• _ACTIVITY 1_
According to the notebook on uploading a local datafile, in which Collections can Datasets be added or replaced?
• _ACTIVITY 2_
Pick up the notebook on uploading a local datafile right after its last line and write the next part.

# Upload a local datafile to add or replace a Dataset in a Collection

The script in this notebook performs the upload of a local datafile to a given Collection (as identified by its Collection id), where the datafile becomes a Dataset accessible via the CZ CELLxGENE Discover data portal.

In order to use this script, you must have a Curation API key (obtained from upper-righthand dropdown in the CZ CELLxGENE Discover data portal after logging in).

_For **new** Datasets_: You must separately create a Dataset (the `create_dataset.ipynb` notebook). Then, use the returned Dataset `id` as the suffix (append to the `UploadKeyPrefix` returned from the `/s3-upload-credentials` endpoint) of the S3 upload key. See code below, or read more detailed instructions about how to submit Datasets via S3 upload in [the description for the credentials endpoint](https://api.cellxgene.cziscience.com/curation/ui/#/collection/backend.corpora.lambdas.api.v1.curation.collections.collection_id.datasets.upload_s3.get).

_For **replacing/updating** existing Datasets_: Uploads to a Dataset id that is already populated with data will result in the existing Dataset being replaced by a new Dataset created from the datafile that you are uploading.


You can only add/replace Datasets in _private_ Collections or _private Revisions_ of published Collections.

### Import dependencies

In [None]:
from src.dataset import upload_datafiles_from_manifest, upload_local_datafile
from src.utils.config import set_api_access_config

#### <font color='#bc00b0'>Please fill in the required values:</font>

<font color='#bc00b0'>(Required) Provide the path to your api key file</font>

In [None]:
api_key_file_path = "path/to/api-key-file"

<font color='#bc00b0'>(Required) Provide the absolute path to the h5ad datafile to upload</font>

In [None]:
anndata_file_path = "/absolute/path/to-datafile.h5ad"
atac_fragment_file_path = "/absolute/path/to-datafile.tsv.bgz"

(Extracted material)
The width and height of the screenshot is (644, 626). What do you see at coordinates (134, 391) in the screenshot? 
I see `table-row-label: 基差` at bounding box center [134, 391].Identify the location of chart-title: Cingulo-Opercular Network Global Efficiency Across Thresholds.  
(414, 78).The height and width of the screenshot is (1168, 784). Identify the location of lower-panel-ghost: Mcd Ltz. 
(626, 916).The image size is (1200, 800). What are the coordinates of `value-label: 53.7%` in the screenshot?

• _EXERCISE RESPONSE 1_
Only in private Collections or in private Revisions of published Collections.

• _EXERCISE RESPONSE 2_
manifest = {}

<font color='#bc00b0'>(Required) Enter the id of the Collection to which you wish to add this datafile as a Dataset</font>

_The Collection id can be found by looking at the url path in the address bar 
when viewing your Collection in the CZ CELLxGENE Discover data portal: `/collections/{collection_id}`. You can only add/replace Datasets in private Collections or private revisions of published Collections. In order to edit a published Collection, you must first create a revision of that Collection._

In [None]:
collection_id = "01234567-89ab-cdef-0123-456789abcdef"

<font color='#bc00b0'>(Required) Enter the id of the Dataset to which you wish to upload your datafile</font>

_The Dataset id can be found by using the `GET /collections/{collection_id}` endpoint and filtering for the Dataset of interest OR by looking at the url path in the address when viewing your Dataset using the CZ CELLxGENE Explorer browser tool: `/e/{dataset_id}.cxg/`. See heading at top for rules about adding vs updating Datasets._

In [None]:
dataset_id = "abcdef01-2345-6789-abcd-ef0123456789"

### Set url and access token env vars

In [None]:
set_api_access_config(api_key_file_path)

### Upload Anndata file using temporary s3 credentials

In [None]:
manifest["anndata"] = upload_local_datafile(anndata_file_path, collection_id, dataset_id)

### Upload ATAC Fragment file using temporary s3 credentials (optional)

In [None]:
manifest["atac_fragment"] = upload_local_datafile(atac_fragment_file_path, collection_id, dataset_id)

### Submit the manifest to the dataset

In [None]:
upload_datafiles_from_manifest(manifest, collection_id, dataset_id)